2012年08月24日 | 壊れゆくブレイン
壊れゆくブレイン(105)

 ぼくは、姪に電話をする。こういう本があるんだけど、それを取り寄せたりすることが可能かどうかの質問をするために。彼女は本屋でバイトをしており、そのお陰で都合が良かった。
「残念ながら、絶版。良い本なんだけどね。そもそも、そんなに流通しなかったよ」
「そうなんだ。惜しいな」
「でも、うちに2冊あるんだ」
「どうして?」
「子どものときに裕紀ちゃんがくれた。最初は1冊だけだったけど、わたしが泣いて、奪い合いになるのが嫌で。そうしたら、もう1冊くれたんだ」

 ぼくはその過去の情景をまったく思い出せないでいる。
「2冊か・・・」
「どうしても、必要なの?」
「どうしてもって訳じゃないんだけどね」
「お兄ちゃんのは、もう必要ないと思うよ。そんなにメルヘンチックな人間じゃないから」
「そう」
「それを、誰に上げるの? そのプレゼントに見合うかどうかによる」
「プレゼントかどうか、言ってないよ」
「でも、誰かに上げるんでしょう?」彼女の勘の良さに当惑しながらも、彼女ぐらいの年齢のひとに対して自分が真実を告げるかどうかの問題になった。真実に耐え得る年代にもう達しているのだろうか。だが、なぜ、やましくもないことを誤魔化す必要がでてくるのだろう。

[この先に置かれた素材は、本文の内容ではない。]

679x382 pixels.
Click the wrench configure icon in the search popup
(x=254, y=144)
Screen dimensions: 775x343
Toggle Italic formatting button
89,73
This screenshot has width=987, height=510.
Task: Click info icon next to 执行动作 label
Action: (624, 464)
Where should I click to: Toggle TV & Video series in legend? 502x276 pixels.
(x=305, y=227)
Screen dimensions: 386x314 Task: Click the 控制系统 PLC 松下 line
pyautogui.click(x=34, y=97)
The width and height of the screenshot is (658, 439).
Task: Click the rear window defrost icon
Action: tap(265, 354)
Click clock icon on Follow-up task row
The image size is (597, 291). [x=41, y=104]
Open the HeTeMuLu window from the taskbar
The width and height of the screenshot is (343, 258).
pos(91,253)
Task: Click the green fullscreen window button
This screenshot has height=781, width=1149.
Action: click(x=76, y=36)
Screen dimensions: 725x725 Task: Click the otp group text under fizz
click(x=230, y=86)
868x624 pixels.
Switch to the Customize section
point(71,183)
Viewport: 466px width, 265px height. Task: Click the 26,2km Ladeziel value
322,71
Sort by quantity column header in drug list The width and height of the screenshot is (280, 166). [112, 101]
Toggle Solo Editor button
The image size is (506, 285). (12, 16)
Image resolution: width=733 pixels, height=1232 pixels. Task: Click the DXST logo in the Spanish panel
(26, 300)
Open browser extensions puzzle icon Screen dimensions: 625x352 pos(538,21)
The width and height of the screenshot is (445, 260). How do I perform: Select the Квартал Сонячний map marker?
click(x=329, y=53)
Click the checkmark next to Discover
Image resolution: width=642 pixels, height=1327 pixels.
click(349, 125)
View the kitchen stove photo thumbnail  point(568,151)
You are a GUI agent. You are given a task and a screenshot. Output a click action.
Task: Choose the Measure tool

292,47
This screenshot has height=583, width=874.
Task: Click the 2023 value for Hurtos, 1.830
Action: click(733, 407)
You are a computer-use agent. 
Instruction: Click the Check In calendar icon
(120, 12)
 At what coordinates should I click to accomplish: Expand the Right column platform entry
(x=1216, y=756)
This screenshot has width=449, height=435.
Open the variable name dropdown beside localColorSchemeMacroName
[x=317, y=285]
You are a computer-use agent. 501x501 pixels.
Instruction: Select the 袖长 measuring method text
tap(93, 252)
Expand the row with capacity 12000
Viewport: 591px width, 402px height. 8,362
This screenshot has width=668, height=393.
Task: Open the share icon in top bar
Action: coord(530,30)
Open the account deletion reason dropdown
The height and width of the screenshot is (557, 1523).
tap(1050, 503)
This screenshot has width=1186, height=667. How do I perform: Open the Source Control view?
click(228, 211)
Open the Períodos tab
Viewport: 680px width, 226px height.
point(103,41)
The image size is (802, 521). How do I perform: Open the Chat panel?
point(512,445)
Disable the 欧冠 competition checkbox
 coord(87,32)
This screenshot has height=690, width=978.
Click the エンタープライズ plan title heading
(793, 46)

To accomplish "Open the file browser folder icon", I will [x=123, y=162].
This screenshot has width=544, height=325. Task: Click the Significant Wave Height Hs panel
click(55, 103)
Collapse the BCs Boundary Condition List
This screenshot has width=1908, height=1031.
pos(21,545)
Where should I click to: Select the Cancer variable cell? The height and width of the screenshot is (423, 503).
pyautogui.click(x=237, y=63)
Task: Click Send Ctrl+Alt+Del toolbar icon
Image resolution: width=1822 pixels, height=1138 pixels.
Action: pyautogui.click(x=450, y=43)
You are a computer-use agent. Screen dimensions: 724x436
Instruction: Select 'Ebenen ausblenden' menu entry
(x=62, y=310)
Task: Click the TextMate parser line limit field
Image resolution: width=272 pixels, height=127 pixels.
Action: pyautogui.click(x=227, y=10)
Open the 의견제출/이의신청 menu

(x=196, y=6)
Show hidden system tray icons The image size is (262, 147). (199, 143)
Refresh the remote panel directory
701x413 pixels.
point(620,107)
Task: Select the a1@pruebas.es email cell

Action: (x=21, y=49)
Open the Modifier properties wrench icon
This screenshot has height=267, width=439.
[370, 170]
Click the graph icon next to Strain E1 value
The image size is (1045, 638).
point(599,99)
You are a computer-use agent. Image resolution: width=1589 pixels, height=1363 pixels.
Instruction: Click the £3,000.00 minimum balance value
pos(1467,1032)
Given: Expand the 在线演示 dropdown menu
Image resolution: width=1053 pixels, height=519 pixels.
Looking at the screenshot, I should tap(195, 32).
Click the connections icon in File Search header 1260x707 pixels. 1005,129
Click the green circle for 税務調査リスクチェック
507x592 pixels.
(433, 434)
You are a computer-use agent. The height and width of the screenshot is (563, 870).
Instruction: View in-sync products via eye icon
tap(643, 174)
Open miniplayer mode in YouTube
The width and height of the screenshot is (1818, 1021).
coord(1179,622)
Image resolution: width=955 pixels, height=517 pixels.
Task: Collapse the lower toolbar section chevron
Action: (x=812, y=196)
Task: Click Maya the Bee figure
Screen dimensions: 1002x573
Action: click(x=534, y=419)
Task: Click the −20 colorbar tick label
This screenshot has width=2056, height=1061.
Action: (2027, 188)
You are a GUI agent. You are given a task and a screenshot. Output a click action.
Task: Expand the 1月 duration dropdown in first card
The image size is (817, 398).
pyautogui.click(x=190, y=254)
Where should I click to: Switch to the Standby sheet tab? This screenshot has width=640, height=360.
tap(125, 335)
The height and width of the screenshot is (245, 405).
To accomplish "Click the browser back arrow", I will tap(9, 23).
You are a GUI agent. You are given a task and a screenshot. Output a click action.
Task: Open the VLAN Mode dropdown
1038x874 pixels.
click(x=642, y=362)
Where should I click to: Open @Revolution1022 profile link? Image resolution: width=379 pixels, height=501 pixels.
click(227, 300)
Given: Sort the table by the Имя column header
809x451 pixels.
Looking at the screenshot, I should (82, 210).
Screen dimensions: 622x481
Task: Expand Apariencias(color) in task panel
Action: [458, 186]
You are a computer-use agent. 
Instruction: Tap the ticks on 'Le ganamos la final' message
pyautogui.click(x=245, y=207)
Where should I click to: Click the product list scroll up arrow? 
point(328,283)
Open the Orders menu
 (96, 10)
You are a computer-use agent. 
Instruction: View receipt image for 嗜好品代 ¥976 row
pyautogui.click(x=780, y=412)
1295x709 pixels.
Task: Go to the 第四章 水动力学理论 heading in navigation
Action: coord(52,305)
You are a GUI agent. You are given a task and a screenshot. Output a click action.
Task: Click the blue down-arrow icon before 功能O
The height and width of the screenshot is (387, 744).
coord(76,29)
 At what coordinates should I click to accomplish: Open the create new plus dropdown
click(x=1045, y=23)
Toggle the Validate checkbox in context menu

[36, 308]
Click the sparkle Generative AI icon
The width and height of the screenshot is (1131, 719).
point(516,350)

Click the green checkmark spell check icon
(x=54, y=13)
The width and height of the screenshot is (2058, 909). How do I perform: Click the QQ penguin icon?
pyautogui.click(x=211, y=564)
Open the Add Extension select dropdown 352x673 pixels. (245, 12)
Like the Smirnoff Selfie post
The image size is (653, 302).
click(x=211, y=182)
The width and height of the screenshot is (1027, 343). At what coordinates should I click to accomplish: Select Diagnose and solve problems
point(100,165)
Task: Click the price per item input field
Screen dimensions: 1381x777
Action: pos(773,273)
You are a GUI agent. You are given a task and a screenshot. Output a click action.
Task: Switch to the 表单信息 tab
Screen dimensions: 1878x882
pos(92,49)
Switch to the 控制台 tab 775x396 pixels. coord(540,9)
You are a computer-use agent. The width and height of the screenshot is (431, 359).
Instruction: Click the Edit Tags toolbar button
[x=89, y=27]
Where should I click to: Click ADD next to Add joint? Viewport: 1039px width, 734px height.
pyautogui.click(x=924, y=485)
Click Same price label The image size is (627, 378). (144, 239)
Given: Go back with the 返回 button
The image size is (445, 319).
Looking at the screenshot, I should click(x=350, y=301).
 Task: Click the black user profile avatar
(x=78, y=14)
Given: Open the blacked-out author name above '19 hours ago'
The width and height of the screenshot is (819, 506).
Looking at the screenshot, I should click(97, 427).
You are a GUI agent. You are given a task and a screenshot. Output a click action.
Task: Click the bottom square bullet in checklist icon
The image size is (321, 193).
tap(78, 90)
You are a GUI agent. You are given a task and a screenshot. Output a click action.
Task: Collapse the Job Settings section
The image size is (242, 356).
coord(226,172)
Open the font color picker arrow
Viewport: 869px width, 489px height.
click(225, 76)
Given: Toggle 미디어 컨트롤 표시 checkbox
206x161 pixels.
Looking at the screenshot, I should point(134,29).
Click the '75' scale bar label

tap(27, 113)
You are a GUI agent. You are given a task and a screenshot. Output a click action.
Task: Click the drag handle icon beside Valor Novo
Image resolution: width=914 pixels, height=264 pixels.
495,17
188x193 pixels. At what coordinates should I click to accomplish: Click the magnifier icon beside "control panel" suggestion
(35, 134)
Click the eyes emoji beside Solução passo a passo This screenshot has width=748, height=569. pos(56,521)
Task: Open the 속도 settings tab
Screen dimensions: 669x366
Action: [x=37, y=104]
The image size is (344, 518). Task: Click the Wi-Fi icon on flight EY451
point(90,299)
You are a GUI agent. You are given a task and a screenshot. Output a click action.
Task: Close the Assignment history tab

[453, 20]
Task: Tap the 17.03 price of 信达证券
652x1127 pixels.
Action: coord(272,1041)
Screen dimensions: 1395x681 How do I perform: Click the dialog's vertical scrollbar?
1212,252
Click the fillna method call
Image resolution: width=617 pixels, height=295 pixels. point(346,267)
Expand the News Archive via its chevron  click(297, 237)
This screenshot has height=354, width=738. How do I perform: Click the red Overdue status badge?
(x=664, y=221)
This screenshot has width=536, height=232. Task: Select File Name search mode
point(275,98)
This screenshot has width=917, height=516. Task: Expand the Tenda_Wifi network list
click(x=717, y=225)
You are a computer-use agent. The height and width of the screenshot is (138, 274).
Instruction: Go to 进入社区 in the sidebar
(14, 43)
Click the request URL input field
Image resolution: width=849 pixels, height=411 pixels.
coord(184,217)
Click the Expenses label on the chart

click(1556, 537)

「そうなんだ。なんの約束もないんだけどね」ぼくは、でもまだためらう。姪はそのまま質問も加えず、じっと受話器の向こうで待っていた。「裕紀にはお兄さんがいて、そのひとには娘がいたんだ。この前、ひょんなことからぼくらは会ったんだ」
「わたしも、知ってる」ぼくはなぜだか唖然とする。世の中はぼくの関知しないところで動いているのだろうか。
「どうして?」
「おじさん、なんか、きょう、疑問ばっかりだね」彼女は、そこで小声で笑う。「だって、この前読んでくれるって渡したものに、その子のも載っていたから。はじめは知らなかったけど、わたしたち、市役所みたいなところに呼ばれて、賞状をもらった。図書券もだけど。そこで、会った」

「そうなんだ。じゃあ、裕紀に似ていることも知っているんだ」
「おじさん。ごめんなさい。わたし、あのときまだ子どもだったから、段々といまでは裕紀ちゃんの顔を思い出せなくなっている。写真を見直して、似ていることは分かったけど」

「そうなんだね。大分前のことになってしまったんだね」ぼくはただ残念で、無性にやり切れなかった。「ごめん、話の続きで、あの子はぼくと裕紀のお兄さんが親しくなかったんで、まあぼくの所為で自分の叔母である裕紀の思い出をあまりもっていない。いや、皆無に近いと思う。でも、いろいろと知りたがっていた。それで、その本に裕紀が関わっているということを最近になって知って、できれば、買ってプレゼントしたいと思っていたんだ」

「優しいんだね、おじさん。でも、最近になって知ったと言ったの」
「残念ながら」
「良い本なのに。妻の仕事を知らない夫」
「みんな、そうなるんだよ」そして、後悔するんだよ、とどうしても付け加えたかったが、未練がましかったのでやめた。
「ひとつならいいよ」
「ほんとに? くれる?」
「いいよ。今度、持って行く。でも、おじさんに貸しがひとつ」
「うん、何か叶えてあげるよ」

「ありがとう。じゃあ、その日に」姪は予定を決め、ぼくは手近のカレンダーに丸を書き込み、そこに姪の名前も記した。ぼくはなぜそんなことをすすんでしているのだろうか。ぼくこそが、裕紀がぼくのために自分の兄との和解のために手紙を大量に送っていたことへの借りがあった。それは、結果として実らなかったが、した行為を無下にすることはできなかった。過去の忘れられていた箱が開かれると、そこには愛の記念の結晶が詰まっていたのだ。ぼくはその箱の中味を知った。内容は読まなかったが、彼女の肉体の苦しみだけではなく、ぼくは精神的なダメージも加えていたのだというショックがあった。それもまた自分は知らない。知らないことに満足と誇りがあるぐらい、自分は愚かだった。その償いのために、ぼくは美緒という少女に優しく接しようとしているのだろう。本を渡して。自分はその存在をつい先日まで知らなかったにせよ。

「なにか、いいことがあった?」雪代は、怪訝な様子と、興味があることを兼ね備えた表情をしていた。
「ううん、別に」
「そう。でも、楽しそうだよ」
「うん。姪に頼んだら、入手困難な本が手に入りそうになってね」ぼくは、そこまでは告げる。「ところで、雪代の知らない面って、まだまだ、たくさんあるのかな?」

「急にどうしたの。このままだよ。夜中、こっそり起きて、ひろし君の寝顔をじっと見て、微笑むということもしてないよ」つまらなそうな表情で雪代は雑誌を閉じた。「ひろし君こそ、秘密があるんじゃない」
「人間なんて、どこかに秘密がある生き物だよ」
「一般論で、誤魔化した」

「今度、本を家まで持ってきてくれるって。いなかったら、受け取ってくれる? 多分、いるけど」
「そう。若い女の子と夕飯、いっしょに食べたいな」
「あいつ、あんまり食べないよ。それで、身体も細いまま」裕紀の顔すら思い出せなくなった女性。それは当然か。まだ小さなうちに別れてしまったんだ。ぼくは、広美も死別した実の父の島本さんの顔を忘れてしまったのかが気になった。そして、数ヶ月、別のところで暮らしているぼくの顔すら忘れてしまうのだろうかという心配と焦燥を感じていた。